Epidermoid cysts are benign tumors consisting of a sac lined by stratified squamous epithelium filled with laminated keratin, cholesterol crystals, and debris.3 They have low malignant potential and are usually asymptomatic unless they become large enough to interfere with function, become infected, or rupture causing inflammation of adjacent structures. 3
Epidermoid cysts are divided into two types: congenital and acquired. 4 Although there are many theories about histogenesis, such as teratoma and metaplasia, the most likely explanation of epidermoid cysts throughout the body is an early intrauterine abnormal closure of neural groove or epithelial fusion lines.4, 5, 6 It has been reported in any place from the cranium to the anus in midline.4, 7 Epidermoid cyst is one of the benign lesions in the scrotum and can occur within the testis and in extra testicular tissues. Scrotal and extratesticular epidermoid cysts, as was the case in our patient, are very rare; the number of cases published in the English literature is less than 10. 2
Typical locations are scalp, ear, face and back and have been reported in perineum, penis, testis and scrotum. In our patient, the mass presented as a well-defined swelling in left scrotum palpable separate to left testis. Our patient denied any history of scrotal trauma or previous surgery. These extratesticular epidermoid cysts can be diagnosed earlier due to easy visibility, but some patients hesitate to visit doctor as in case in our patient. Tumor markers are of value as an initial workup for malignant lesions. 8 αFP, β-hCG and LDH in addition to routine biochemical tests were within normal limits. No additional hormonal analysis was carried out.
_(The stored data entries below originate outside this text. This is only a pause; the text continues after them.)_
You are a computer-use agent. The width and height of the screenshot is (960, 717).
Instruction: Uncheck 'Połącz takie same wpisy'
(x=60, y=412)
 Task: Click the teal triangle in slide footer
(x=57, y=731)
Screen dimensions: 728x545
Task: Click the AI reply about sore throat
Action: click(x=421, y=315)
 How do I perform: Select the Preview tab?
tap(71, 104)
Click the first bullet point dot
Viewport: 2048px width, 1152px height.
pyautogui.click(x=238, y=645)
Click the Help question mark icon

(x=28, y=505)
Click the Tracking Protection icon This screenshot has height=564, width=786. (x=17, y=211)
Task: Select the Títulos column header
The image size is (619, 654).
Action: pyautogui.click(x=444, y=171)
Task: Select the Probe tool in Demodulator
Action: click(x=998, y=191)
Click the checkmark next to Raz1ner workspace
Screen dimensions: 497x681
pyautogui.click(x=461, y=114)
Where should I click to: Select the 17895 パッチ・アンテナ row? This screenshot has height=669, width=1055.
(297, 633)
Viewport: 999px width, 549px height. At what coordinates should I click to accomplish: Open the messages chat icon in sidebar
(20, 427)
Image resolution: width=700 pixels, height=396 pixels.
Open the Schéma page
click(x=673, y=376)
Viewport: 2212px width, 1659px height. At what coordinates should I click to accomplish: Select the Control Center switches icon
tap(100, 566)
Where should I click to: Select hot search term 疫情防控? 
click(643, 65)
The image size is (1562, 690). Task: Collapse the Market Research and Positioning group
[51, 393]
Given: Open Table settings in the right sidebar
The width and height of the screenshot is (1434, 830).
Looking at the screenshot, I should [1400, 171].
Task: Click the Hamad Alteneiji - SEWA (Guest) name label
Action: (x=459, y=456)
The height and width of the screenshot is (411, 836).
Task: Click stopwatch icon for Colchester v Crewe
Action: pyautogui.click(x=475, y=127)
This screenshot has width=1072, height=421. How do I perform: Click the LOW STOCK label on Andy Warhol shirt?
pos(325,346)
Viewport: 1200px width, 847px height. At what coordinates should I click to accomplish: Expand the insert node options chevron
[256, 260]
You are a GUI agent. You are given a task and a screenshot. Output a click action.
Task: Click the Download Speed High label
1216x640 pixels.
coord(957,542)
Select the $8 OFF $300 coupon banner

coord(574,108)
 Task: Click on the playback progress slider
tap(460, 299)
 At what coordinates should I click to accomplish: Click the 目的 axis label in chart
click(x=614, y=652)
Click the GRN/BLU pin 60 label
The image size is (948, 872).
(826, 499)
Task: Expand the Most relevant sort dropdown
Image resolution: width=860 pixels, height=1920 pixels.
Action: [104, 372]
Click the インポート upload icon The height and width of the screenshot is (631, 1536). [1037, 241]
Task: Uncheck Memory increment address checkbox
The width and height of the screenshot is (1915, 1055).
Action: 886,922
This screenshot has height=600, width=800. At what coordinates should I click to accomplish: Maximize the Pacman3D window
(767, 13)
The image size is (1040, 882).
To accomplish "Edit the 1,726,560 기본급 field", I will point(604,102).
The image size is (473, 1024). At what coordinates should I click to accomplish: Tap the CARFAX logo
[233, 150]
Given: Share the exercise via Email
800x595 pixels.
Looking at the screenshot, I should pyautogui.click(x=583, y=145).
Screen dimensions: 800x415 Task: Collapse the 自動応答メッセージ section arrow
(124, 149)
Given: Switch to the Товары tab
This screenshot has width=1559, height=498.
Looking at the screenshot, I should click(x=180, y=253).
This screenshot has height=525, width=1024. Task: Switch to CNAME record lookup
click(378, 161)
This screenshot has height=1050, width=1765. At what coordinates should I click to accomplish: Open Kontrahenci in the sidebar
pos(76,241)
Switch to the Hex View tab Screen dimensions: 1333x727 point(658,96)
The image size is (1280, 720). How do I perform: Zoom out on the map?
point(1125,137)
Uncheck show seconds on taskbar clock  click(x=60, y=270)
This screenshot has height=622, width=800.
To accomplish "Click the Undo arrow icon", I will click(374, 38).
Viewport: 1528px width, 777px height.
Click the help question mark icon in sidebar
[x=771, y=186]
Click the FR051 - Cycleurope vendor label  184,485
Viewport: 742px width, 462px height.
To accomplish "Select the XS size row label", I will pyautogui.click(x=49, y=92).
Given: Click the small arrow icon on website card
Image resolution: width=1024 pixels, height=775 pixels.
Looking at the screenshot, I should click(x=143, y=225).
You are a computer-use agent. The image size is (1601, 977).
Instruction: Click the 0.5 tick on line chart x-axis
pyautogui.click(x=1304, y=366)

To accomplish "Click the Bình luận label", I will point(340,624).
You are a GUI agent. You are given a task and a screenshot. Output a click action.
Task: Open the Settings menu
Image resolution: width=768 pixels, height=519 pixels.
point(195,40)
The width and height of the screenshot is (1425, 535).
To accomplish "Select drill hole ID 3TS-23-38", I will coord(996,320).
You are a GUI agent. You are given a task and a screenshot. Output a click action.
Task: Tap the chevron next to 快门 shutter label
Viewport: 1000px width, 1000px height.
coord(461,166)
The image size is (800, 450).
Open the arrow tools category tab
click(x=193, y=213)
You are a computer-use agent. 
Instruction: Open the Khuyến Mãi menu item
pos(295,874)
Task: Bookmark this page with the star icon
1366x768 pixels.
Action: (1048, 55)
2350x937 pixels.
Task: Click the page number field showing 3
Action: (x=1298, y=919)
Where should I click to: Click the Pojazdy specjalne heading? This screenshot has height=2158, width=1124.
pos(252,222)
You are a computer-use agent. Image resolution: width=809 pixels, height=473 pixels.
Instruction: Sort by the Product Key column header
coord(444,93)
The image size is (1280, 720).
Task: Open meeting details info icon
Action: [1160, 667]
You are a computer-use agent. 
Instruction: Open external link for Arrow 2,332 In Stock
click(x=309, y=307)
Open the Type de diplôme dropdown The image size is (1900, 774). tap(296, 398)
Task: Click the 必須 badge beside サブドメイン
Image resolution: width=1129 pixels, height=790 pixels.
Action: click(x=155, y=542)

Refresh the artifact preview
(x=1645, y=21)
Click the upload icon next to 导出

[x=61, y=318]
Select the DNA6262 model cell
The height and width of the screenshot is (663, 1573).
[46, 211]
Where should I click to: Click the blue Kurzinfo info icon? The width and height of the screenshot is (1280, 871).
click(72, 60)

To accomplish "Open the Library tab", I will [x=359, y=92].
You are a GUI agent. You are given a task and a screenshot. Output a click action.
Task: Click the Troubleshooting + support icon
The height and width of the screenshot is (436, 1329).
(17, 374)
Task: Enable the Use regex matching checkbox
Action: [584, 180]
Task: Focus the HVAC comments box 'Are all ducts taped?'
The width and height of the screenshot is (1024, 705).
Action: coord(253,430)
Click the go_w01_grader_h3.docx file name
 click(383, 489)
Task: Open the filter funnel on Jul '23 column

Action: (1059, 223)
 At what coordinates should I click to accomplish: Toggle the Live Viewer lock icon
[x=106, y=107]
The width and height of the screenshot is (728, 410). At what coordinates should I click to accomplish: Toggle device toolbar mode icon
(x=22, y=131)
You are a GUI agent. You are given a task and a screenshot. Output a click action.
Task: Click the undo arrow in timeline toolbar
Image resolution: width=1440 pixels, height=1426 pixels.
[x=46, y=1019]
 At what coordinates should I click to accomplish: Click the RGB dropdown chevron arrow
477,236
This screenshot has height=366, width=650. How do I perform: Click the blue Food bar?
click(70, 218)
Ultrasound has become the gold standard for diagnosis of intra-scrotal lesions. It can differentiate the location of lesions as intra-testicular or extra-testicular and the content of the lesions as solid or cystic.9 For the intra-testicular lesions, the most famous ultrasound pattern is “onion skin” appearance formed by the enlarging cyst within the testis and the surrounding parenchyma forced outward. 5For extra-testicular lesions, a well-circumscribed mass can be seen, but the echotexture may be hypoechoic or hyperechoic depending on its content.10In our patient, scrotal ultrasound showed a hypoechoic, separate, extra-testicular, well-defined cyst.
In addition, magnetic resonance imaging (MRI) has become a popular tool in the evaluation of scrotal masses. On MRI, epidermoid cysts are described as high intensity well defined solid masses surrounded by a low signal capsule on T2-weighted imaging. 11
Although, scrotal extra-testicular lesions are usually benign in nature, the preoperative diagnosis of a scrotal epidermoid cyst is very difficult especially when presenting as an intra-scrotal mass. Extra caution should be used when it comes to the evaluation and management of these masses. Although epidermoid cysts are considered not to have malignant potential, malignant transformations have been reported and include basal cell carcinoma or squamous cell carcinoma. Complete excision is the treatment of choice.
We share a case of an extra testicular epidermoid cyst of the scrotum presenting as a scrotal mass. The mass presented with benign features on physical exam and on ultrasound imaging. Complete excision of the mass was done following thorough evaluation. Epidermoid inclusion cysts of scrotum are very rare, benign masses, with low malignant potential. Management should be scrotal exploration with testicular sparing resection as to prevent infection or rupture complications.